We have been spending a lot of time at the playground recently. The kids love to run around with their friends and it's the perfect opportunity to let them wear themselves out for an afternoon nap (a.k.a. Mommy free time!). I used to sit with the other parents, trading stories about blowout diapers, hashing over the differences in preschool curricula, catching up on the latest neighborhood gossip, and listening to everyone trying their best to outdo the other ones with their child's special talents and gifts. Then, during nap time, I would do my daily workout.
But...I have other things I *want* to do in that special afternoon time. Like read my selection for Book Club. Or catch up on DVR's. Or, maybe, just maybe, take a bath - a hot one with loads of bubbles. So, I tried to figure out a way to do my workout AND let the kids play at the same time.

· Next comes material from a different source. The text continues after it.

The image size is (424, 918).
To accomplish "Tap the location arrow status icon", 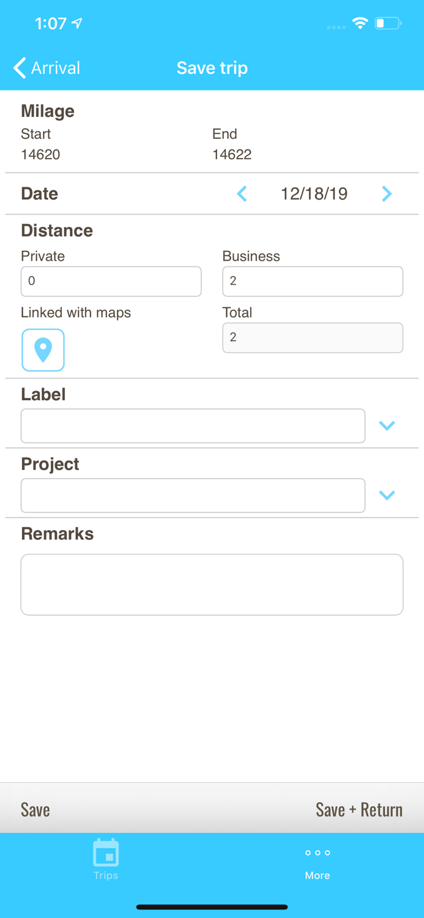I will [x=77, y=23].
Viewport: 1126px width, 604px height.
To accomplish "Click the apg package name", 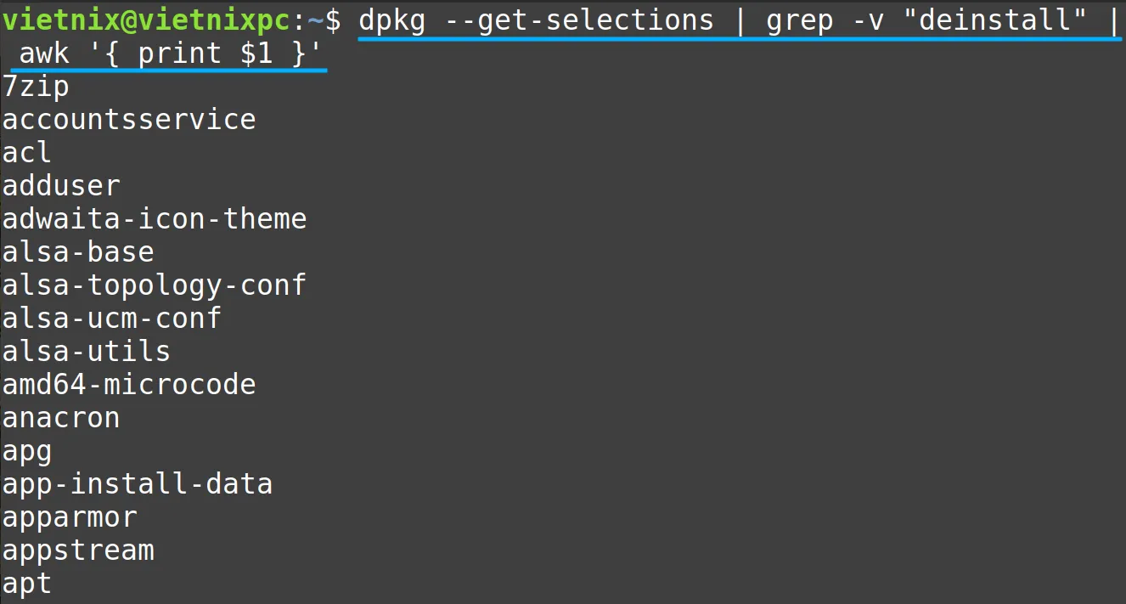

Enter the Playground Workout....
1. Warm Up: Walk around the perimeter of the play area. Try some butt kicks. Do some arm circles. Just do whatever it takes to prepare your muscles for the workout.
2. Push Ups: Find a bench (preferably one that isn't occupied by the gossipers) and get into plank position, placing your hands on the seat or arm. Lift your own body weight up. Repeat.
3. Tricep Dips: Turn around and face away from the bench. Place your hands on the seat and extend your legs out. Dip your booty down. Repeat.
4. Chin Ups: Head over to the monkey bars and use them to pull your own weight up, until your chin is above the bar. These are tough so no worries if you can't get them at first. Use the ladder on either side to assist you until you can perform them on your own.
5. Squats and Lunges: Try 3 sets of 10 to start (remember to do it on each leg for the lunges) and slowly build up from there.
6. Cardio Time: You can get your heart pumping in a variety of ways. One of the best is to play tag, Hide and Seek or some other running game with the kids. You'll be amazed at how much of a workout you can get, just by "being a kid". You can also try running up and down the stairs to the slide, running in circles around the play area, doing jumping jacks, skipping rope, or doing sprints back and forth in the grass. Whatever you decide to do, just be sure to elevate your heart rate.
7. Stretch: Go back to the bench and use it to help you balance as you stretch out your entire body. Your muscles will thank you for this extra step.